* [TO BE DONE] Could you turn every line of the entries below into a JSON list of strings, one string per line, with blank lines skipped?

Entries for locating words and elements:
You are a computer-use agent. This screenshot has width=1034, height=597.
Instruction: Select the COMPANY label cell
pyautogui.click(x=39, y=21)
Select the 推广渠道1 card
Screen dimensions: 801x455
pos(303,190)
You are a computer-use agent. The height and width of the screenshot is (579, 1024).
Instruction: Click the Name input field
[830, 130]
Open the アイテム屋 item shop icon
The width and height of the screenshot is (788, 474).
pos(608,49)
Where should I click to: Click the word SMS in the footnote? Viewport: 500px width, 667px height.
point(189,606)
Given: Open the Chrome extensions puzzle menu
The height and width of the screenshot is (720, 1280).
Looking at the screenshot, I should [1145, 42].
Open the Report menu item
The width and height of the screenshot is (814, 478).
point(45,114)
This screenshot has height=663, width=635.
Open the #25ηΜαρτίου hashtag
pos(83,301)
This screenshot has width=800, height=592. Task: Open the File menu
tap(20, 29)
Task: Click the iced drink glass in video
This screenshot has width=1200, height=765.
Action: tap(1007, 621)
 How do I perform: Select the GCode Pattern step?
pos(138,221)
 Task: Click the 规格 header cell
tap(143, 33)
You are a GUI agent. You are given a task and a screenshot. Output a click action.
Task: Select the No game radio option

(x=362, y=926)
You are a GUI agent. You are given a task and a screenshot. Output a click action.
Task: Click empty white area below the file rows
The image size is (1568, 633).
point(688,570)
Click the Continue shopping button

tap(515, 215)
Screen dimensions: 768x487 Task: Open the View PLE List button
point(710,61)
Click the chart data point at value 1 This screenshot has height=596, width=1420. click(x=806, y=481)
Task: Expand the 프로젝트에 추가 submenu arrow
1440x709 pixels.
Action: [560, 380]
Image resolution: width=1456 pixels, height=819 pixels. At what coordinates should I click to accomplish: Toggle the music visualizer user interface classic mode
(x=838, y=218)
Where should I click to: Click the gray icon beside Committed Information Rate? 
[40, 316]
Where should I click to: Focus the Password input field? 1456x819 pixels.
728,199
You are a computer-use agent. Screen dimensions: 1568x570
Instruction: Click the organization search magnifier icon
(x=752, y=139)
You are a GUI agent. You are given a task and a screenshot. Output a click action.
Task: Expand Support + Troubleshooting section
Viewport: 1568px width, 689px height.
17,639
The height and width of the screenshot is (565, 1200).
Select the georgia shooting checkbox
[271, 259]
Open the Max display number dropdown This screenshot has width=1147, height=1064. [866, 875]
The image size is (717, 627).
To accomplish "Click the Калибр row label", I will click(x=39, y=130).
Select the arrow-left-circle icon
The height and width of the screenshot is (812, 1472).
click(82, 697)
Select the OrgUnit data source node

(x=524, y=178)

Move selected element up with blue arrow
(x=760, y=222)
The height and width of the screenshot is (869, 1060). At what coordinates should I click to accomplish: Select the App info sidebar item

* [SOLUTION TO THIS PROBLEM]
[
  "You are a computer-use agent. This screenshot has width=1034, height=597.",
  "Instruction: Select the COMPANY label cell",
  "pyautogui.click(x=39, y=21)",
  "Select the 推广渠道1 card",
  "Screen dimensions: 801x455",
  "pos(303,190)",
  "You are a computer-use agent. The height and width of the screenshot is (579, 1024).",
  "Instruction: Click the Name input field",
  "[830, 130]",
  "Open the アイテム屋 item shop icon",
  "The width and height of the screenshot is (788, 474).",
  "pos(608,49)",
  "Where should I click to: Click the word SMS in the footnote? Viewport: 500px width, 667px height.",
  "point(189,606)",
  "Given: Open the Chrome extensions puzzle menu",
  "The height and width of the screenshot is (720, 1280).",
  "Looking at the screenshot, I should [1145, 42].",
  "Open the Report menu item",
  "The width and height of the screenshot is (814, 478).",
  "point(45,114)",
  "This screenshot has height=663, width=635.",
  "Open the #25ηΜαρτίου hashtag",
  "pos(83,301)",
  "This screenshot has width=800, height=592. Task: Open the File menu",
  "tap(20, 29)",
  "Task: Click the iced drink glass in video",
  "This screenshot has width=1200, height=765.",
  "Action: tap(1007, 621)",
  " How do I perform: Select the GCode Pattern step?",
  "pos(138,221)",
  " Task: Click the 规格 header cell",
  "tap(143, 33)",
  "You are a GUI agent. You are given a task and a screenshot. Output a click action.",
  "Task: Select the No game radio option",
  "(x=362, y=926)",
  "You are a GUI agent. You are given a task and a screenshot. Output a click action.",
  "Task: Click empty white area below the file rows",
  "The image size is (1568, 633).",
  "point(688,570)",
  "Click the Continue shopping button",
  "tap(515, 215)",
  "Screen dimensions: 768x487 Task: Open the View PLE List button",
  "point(710,61)",
  "Click the chart data point at value 1 This screenshot has height=596, width=1420. click(x=806, y=481)",
  "Task: Expand the 프로젝트에 추가 submenu arrow",
  "1440x709 pixels.",
  "Action: [560, 380]",
  "Image resolution: width=1456 pixels, height=819 pixels. At what coordinates should I click to accomplish: Toggle the music visualizer user interface classic mode",
  "(x=838, y=218)",
  "Where should I click to: Click the gray icon beside Committed Information Rate? ",
  "[40, 316]",
  "Where should I click to: Focus the Password input field? 1456x819 pixels.",
  "728,199",
  "You are a computer-use agent. Screen dimensions: 1568x570",
  "Instruction: Click the organization search magnifier icon",
  "(x=752, y=139)",
  "You are a GUI agent. You are given a task and a screenshot. Output a click action.",
  "Task: Expand Support + Troubleshooting section",
  "Viewport: 1568px width, 689px height.",
  "17,639",
  "The height and width of the screenshot is (565, 1200).",
  "Select the georgia shooting checkbox",
  "[271, 259]",
  "Open the Max display number dropdown This screenshot has width=1147, height=1064. [866, 875]",
  "The image size is (717, 627).",
  "To accomplish \"Click the Калибр row label\", I will click(x=39, y=130).",
  "Select the arrow-left-circle icon",
  "The height and width of the screenshot is (812, 1472).",
  "click(82, 697)",
  "Select the OrgUnit data source node",
  "(x=524, y=178)",
  "Move selected element up with blue arrow",
  "(x=760, y=222)",
  "The height and width of the screenshot is (869, 1060). At what coordinates should I click to accomplish: Select the App info sidebar item"
]